The reality of higher interest rates
- Posted by Richard Croft on July 6, 2007 filed in Options Market
Bad news for banks makes it a good time to buy
Higher Canadian interest rates appears to be a foregone conclusion. Most analysts believe that the Bank of Canada will raise rates 50 basis points next week. It is something I have not been inclined to believe. But given the stance of so many economists, it is getting harder to swim against the tide.
It is not so much that we are experiencing severe inflation. The Bank of Canada is simply worried about potential inflation driven by extraordinary growth.
The jury is out whether that is a real concern. But at this stage, it appears the Bank of Canada is not willing to take chances.
The first rate hike is for show. The market has already priced it in, and the follow through will let the world know that Canada is serious about fighting inflation. Politics is, after all, a part of economics.
The second rate hike, which will almost surely follow, tells Canadians that the Bank of Canada is serious about slowing Canadian growth. This is the move that really counts.
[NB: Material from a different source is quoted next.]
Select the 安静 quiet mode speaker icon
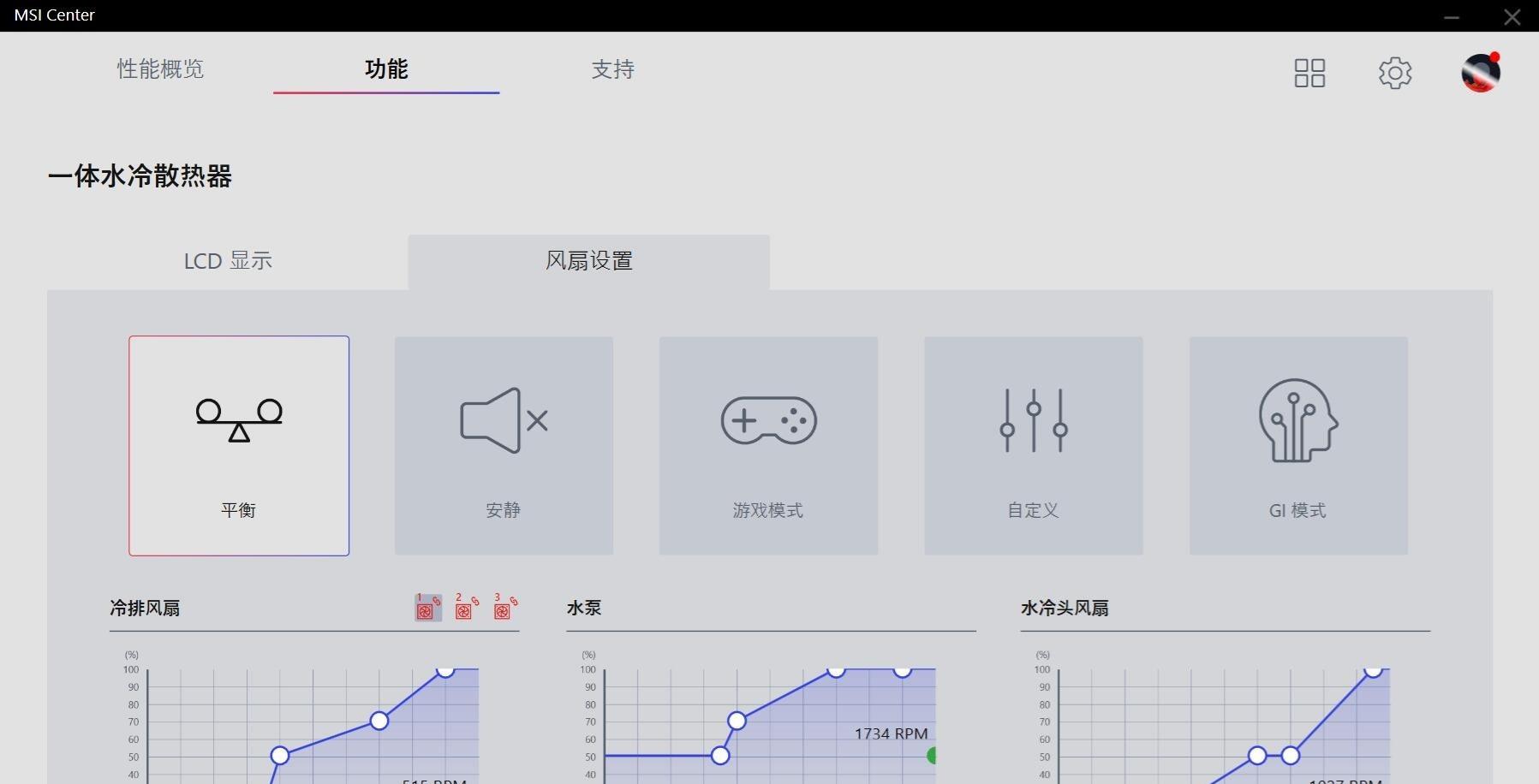 [503, 419]
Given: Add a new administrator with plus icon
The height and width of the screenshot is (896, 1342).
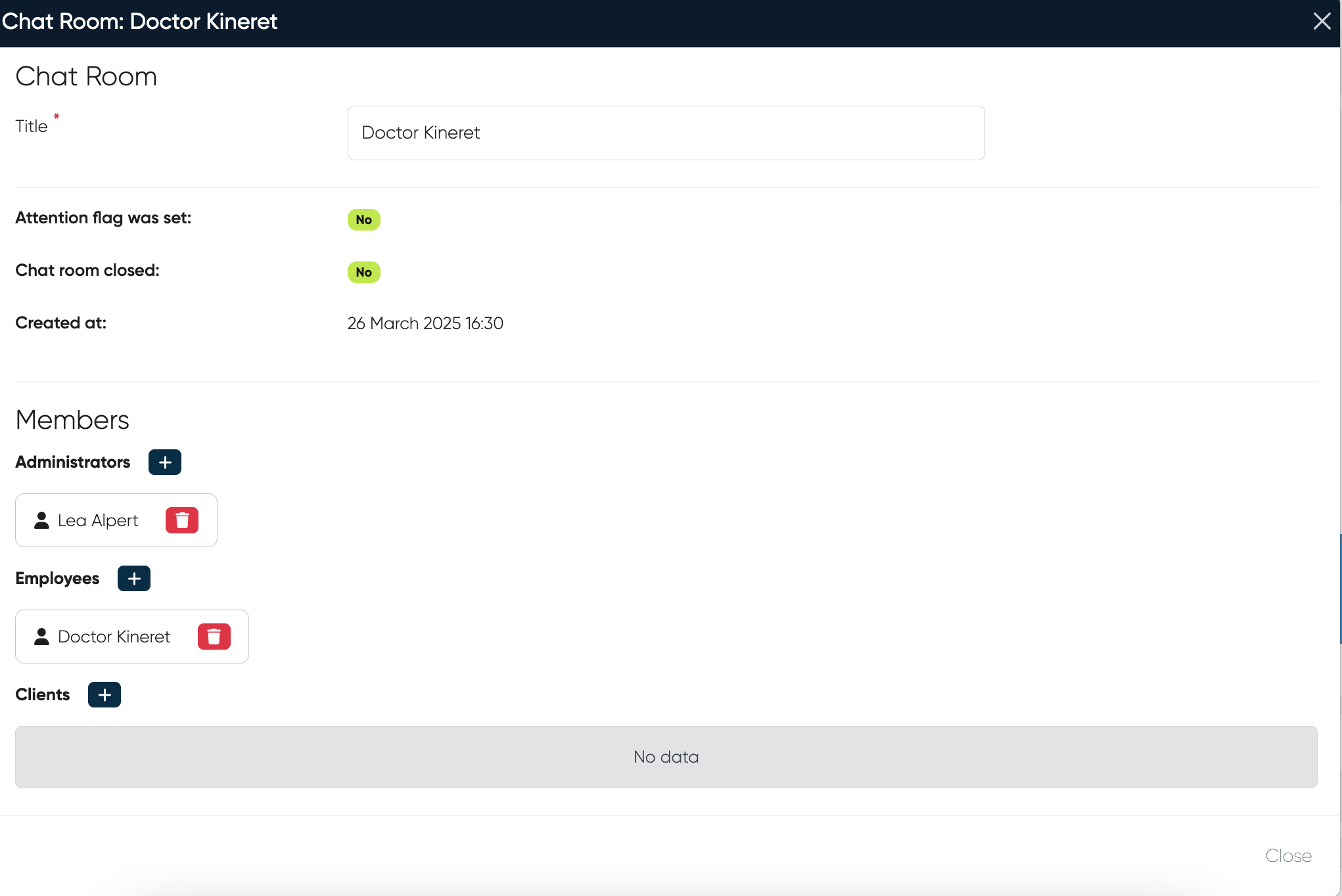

Assuming this scenario plays out, the loonie will move higher. Especially when you pair a rate hike here with stable US rates and a weakening US dollar. I expect the loonie will be on par with the US dollar by the end of the year. Perhaps sooner!
On the positive side, once the hikes are out of the way, we will begin to see some strength in the Canadian banks. Seems strange that banks might gain strength when rates are rising. But in reality, the market has already taken its pound of flesh out of their share price based on the perception that rates might rise. Perception becoming reality is a signal to buy on the bad news.
Calls on banks are still cheap, which makes buying them a good way to play the bad news scenario.

July 13, 2007 at 9:21 pm
How much potential is there in USX. Haven’t they already priced the interest rate action in the current price?
July 9, 2007 at 1:03 pm
If you are purchasing USX options you are betting on the direction of the US dollar. Since we are anticipating a rise in the Canadian dollar, we would be looking for the US dollar to decline, so buying puts would be the appropriate strategy. Generally, I prefer to buy at-the-money options because I find those are the most liquid and tend to be the most efficiently priced.
The MX offers two symbols for USX (due to lack of strike price alpha codes). Under the symbol USZ; you will find strikes from 104.50 to 108.00. Under the symbol USX; you will find strikes from 108.00 to 119.50.
With that in mind I would look at the USZ August 105 puts, recently priced at $1.18.
July 7, 2007 at 12:40 pm
Great Article….Thanks.
Assuming the scenario plays out as you predict, what would you recommend in terms of a strike price and delivery month for someone interested in purchasing a USX put on the Montreal Exchange to capture the continuing rise of the Canadian dollar?